Some of the visas available through employment (if you have a job offer and you qualify) are:

H-1B for professional workers
H-2A for seasonal agricultural workers
H-2B for seasonal nonagricultural workers
H-3 for industrial trainees

Then there are the F-1 and M-1 for students and J-1 for exchange visitors.

And then there is the E-1 for treaty traders and E-2 for treaty investors (these types of visas are not available in all countries).

Here is a link to most of the available non-immigrant visas:


Please let me know if you have any additional questions and please do not forget to click accept. Thank you.

Guillermo J. Senmartin, Esq. and other Immigration Law Specialists are ready to help you
Customer: replied 5 years ago.
Does it help to carry with me a return ticket, a hotel confirmation and 10.000 USD cash?

What else should I have with me upon arrival? My personal Property Declaration, my own Company Tax Declaration, my Bank Account Statement? Could they be of any use? Could the customs officers deny an ESTA traveller to enter US with no reason? Does age play a role?
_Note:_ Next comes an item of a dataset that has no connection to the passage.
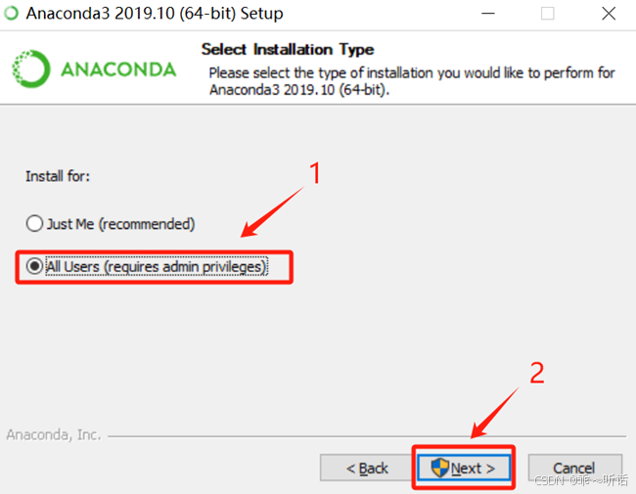Go back with the "< Back" button

tap(367, 468)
I am over 40.

Does being totally honest with the officers help or not?

I have strong ties back to my country, this is why I wrote that I am not interested in working in US and I can not stay in total more than six months. I have to go back. Ideally I would stay one month in Greece and one month in US, working remotely for my own company.

Please give me a more straight reply on whether it is possible or not to establish this dual life style. I am trying to understand how an officer could deny my entry and what more evidence I should carry with me.

Expert:  Guillermo J. Senmartin, Esq. replied 5 years ago.

Carrying that much cash is supicious. So carry the least amount of cash possible. A return ticket helps. Carrying evidence of your ties to your country is good, such as owning a corporation. Being dishonest is not the way to go because it could end up in a permanent bar that you will never be able to come back to the U.S. In the end, you have to be able to answer the following questions and have documentation to prove it:


1) How much time do you need? (if you use the B-2, not the ESTA because they can only give you 90 days with the ESTA anyway)

2) Why do you need so much time?

3) How will you would be supporting yourself since you are not allowed to work?

4) What STRONG ties do you have to your home country to ensure that you will go back?

5) What preparations have you made to go back?


These things would give you the best chance of getting in each time.